§ **WORK REQUEST**: Which lines run from the one containing "Click the @M3t4_tr0n" to the end of the listing below? Write them out exactly, both ends included, with nothing else.

§ **DATA TO USE**:
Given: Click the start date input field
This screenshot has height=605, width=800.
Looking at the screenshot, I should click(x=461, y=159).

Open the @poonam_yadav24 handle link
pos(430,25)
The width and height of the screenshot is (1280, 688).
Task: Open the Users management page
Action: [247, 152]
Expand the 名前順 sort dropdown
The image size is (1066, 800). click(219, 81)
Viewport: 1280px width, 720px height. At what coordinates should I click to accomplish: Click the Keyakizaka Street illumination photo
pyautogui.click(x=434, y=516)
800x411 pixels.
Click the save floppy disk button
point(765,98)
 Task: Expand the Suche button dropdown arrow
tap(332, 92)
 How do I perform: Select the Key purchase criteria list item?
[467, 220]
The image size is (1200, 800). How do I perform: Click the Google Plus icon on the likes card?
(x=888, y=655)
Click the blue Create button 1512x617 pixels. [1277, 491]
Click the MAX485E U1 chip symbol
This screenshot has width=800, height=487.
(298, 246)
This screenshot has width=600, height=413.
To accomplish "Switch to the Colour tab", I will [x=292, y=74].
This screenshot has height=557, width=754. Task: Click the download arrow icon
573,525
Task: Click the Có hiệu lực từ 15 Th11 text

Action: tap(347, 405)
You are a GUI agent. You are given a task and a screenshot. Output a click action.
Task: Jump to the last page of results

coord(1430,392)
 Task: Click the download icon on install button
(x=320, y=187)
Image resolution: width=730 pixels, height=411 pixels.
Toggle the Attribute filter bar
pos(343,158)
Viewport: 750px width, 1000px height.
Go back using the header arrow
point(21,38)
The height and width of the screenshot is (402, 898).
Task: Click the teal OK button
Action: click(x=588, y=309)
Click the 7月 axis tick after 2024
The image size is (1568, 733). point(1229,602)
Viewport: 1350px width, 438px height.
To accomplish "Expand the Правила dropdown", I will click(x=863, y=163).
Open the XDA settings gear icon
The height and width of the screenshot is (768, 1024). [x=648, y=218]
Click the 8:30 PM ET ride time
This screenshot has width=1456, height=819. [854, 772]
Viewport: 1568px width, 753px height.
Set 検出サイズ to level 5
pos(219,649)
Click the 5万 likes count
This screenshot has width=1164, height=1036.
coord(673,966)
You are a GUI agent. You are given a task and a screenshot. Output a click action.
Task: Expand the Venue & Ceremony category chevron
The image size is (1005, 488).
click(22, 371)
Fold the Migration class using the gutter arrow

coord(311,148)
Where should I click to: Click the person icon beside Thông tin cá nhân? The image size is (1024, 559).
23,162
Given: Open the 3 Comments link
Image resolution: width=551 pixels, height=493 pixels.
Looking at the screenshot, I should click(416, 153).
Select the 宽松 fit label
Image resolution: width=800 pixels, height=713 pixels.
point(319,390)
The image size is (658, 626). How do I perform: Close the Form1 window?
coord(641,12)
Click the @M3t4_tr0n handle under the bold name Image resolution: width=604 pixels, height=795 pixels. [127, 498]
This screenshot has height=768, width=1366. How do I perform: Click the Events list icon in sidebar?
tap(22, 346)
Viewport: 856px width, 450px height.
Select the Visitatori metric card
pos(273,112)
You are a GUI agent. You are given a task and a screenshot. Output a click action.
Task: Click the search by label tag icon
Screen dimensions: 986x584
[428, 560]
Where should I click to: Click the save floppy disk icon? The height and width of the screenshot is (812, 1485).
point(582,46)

§ **SOLUTION TO THE EXERCISE**:
Click the @M3t4_tr0n handle under the bold name Image resolution: width=604 pixels, height=795 pixels. [127, 498]
This screenshot has height=768, width=1366. How do I perform: Click the Events list icon in sidebar?
tap(22, 346)
Viewport: 856px width, 450px height.
Select the Visitatori metric card
pos(273,112)
You are a GUI agent. You are given a task and a screenshot. Output a click action.
Task: Click the search by label tag icon
Screen dimensions: 986x584
[428, 560]
Where should I click to: Click the save floppy disk icon? The height and width of the screenshot is (812, 1485).
point(582,46)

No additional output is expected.